* Task to complete *
Please rewrite every one of the items below in full, keeping all their text, and shift each coordinate in the answers by adding 70 to it. Leave the pictures out of your version.

Entries for locating words and elements:

- - - - -

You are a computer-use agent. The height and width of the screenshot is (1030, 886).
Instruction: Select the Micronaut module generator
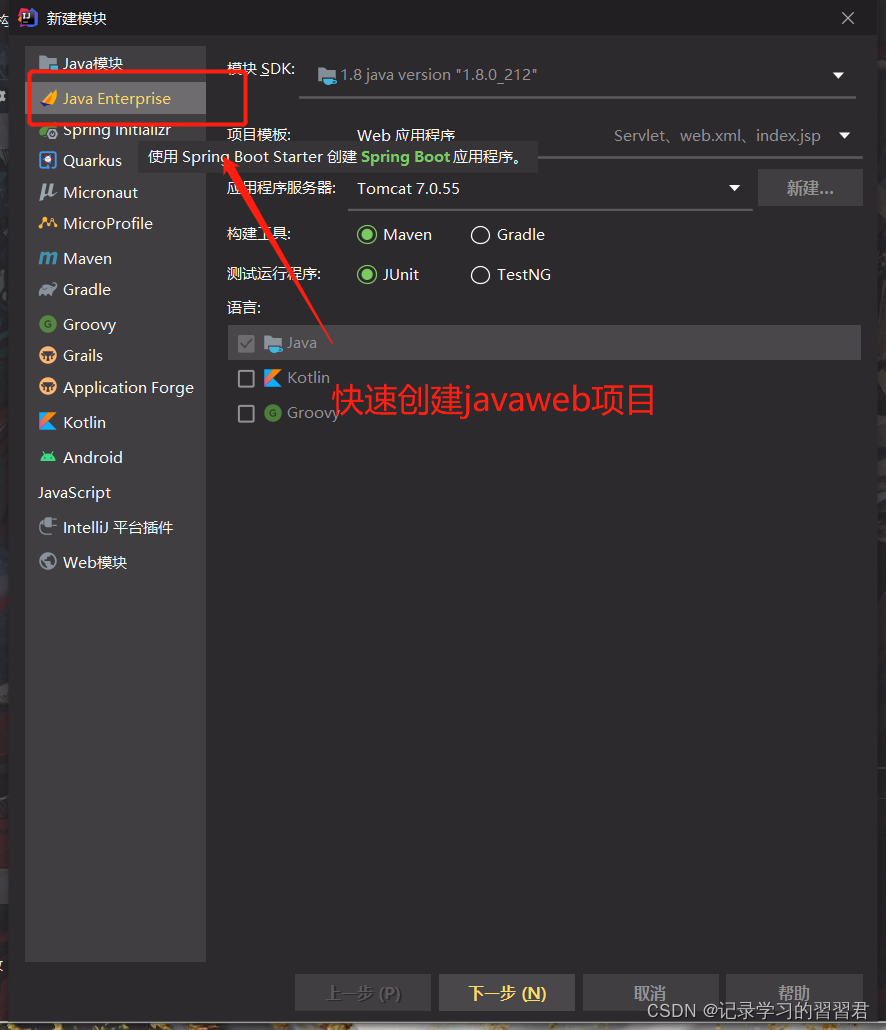pos(96,191)
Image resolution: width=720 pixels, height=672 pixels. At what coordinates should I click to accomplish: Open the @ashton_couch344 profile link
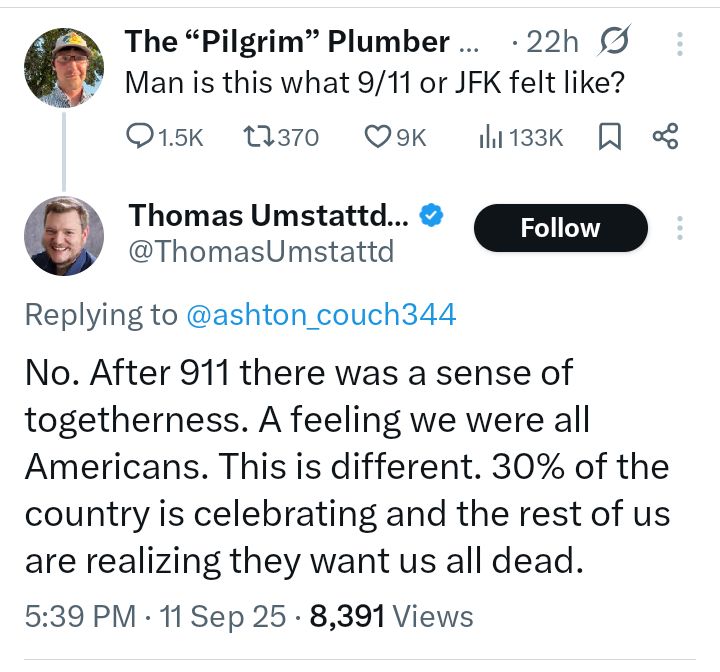pyautogui.click(x=321, y=315)
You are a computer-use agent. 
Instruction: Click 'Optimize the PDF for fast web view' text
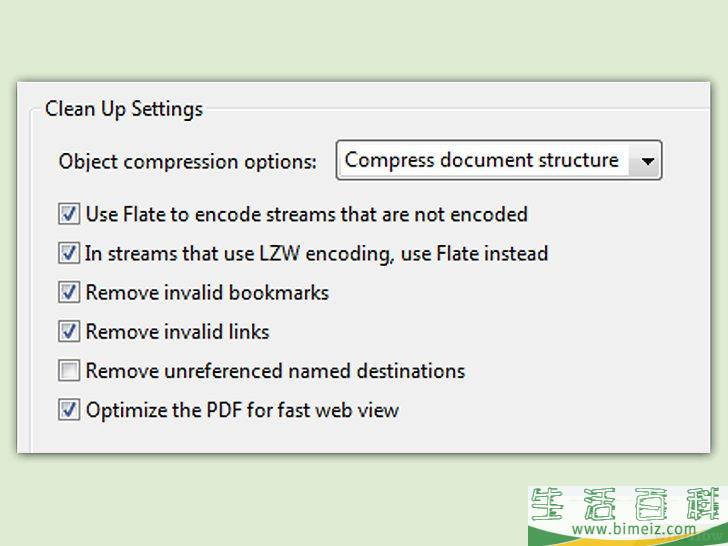point(242,410)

- - - - -

* Task response *
You are a computer-use agent. The height and width of the screenshot is (1030, 886).
Instruction: Select the Micronaut module generator
pos(166,261)
Image resolution: width=720 pixels, height=672 pixels. At what coordinates should I click to accomplish: Open the @ashton_couch344 profile link
pyautogui.click(x=391, y=385)
You are a computer-use agent. 
Instruction: Click 'Optimize the PDF for fast web view' text
point(312,480)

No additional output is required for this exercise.